Beliau beralih meneguk air minum di depannya hingga tandas.

"Tapi saya--"

"Ini untuk kebaikan dia."

Tidak tahu kenapa hatinya tiba-tiba terasa seperti ditikam. Rasanya sangat nyeri mengingat kejadian masa lalu yang kembali terniang di kepalanya.

"Gak mau! Aku mau ikut Mama hiks...!"

Bu Marni tersedu dengan sendirinya. Tangisan gadis kecil itu membuat batinnya tertekan. Rasanya dia ingin memeluknya tapi tak berani. Semua orang di ruangan itu ikut hancur dan Bu Marni hanya bisa menjadi penonton di sana.

Dengan kasar wanita paruh baya itu menghapus air matanya, menghela napas lalu memijit kakinya yang terasa pegal untuk mengalihkan pikiran.

"Tadi belanjaan habis berapa ya?" Bu Marni beralih mengecek belanjaan-belanjaan yang baru dibelinya dari pasar.

Semua adalah bahan-bahan untuk membuat bubur ayam. Tidak juga, ada beberapa bahan untuk keperluan pribadinya. Walaupun dia hidup sendirian tapi dia tetap menyetok bahan-bahan pokok untuk jaga-jaga jika hari besok dia tak mampu membelinya.

"Saya cuman mau kembaliin uang Ibu. Kata Bapaknya tadi uang ibu kelebihan."

Bu Marni membuang kantong plastik yang masih penuh dengan barang belanjaan hingga berceceran.. Napasnya terengah membayangkan ketakutan yang kembali menghampiri.

Seharusnya dia melupakannya dan seharusnya juga tak ada pertemuan yang membuat batinnya tersiksa. Chiko pelanggan setia nya itu salah pilih gadis. Gadis itu sungguh tidak baik.

Untuknya.

"Argh...!" Suara rintihan seorang pria terdengar.

Wanita paruh baya itu tersentak kaget, dia celingukan mencari sumber suara yang mampir ke gendang telinganya begitu jelas. Seperti orang yang kesakitan, namun Bu Marni tak menemukan sosok tersebut.

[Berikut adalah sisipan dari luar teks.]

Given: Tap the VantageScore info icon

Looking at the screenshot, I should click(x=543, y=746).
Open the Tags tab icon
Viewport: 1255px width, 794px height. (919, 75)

"Kucing mungkin ya," katanya menggelengkan kepala, menghempaskan pikiran buruk dalam kepalanya.

"Bajingan!"

Seketika Bu Marni berdiri. Ini bukan kucing, tidak mungkin juga kucing bisa mengumpat.

Beliau berjalan perlahan menelusuri dengan teliti warungnya sekali lagi. Suara itu sangat amat jelas, beliau yakin seseorang yang sedang mengumpat tadi berada tak jauh dari tempatnya duduk.

"Lihat saja apa yang akan aku lakukan nanti."

Bu Marni berjalan mengendap menuju belakang warung, tempat cucian mangkok dan gelas berada.

Matanya terbelalak kaget saat melihat seorang pria duduk memunggunginya, dengan darah yang mengalir mengotori lantai.

"A-anda siapa?"

Handoko menoleh. Dia menatap nyalang Bu Marni sebelum beranjak berdiri dengan tertatih. Wanita paruh baya itu menatap bawah, lebih tepatnya ke arah kaki Handoko yang bercucuran darah, terlihat ada lubang di sana membuat dia jadi ngilu sendiri.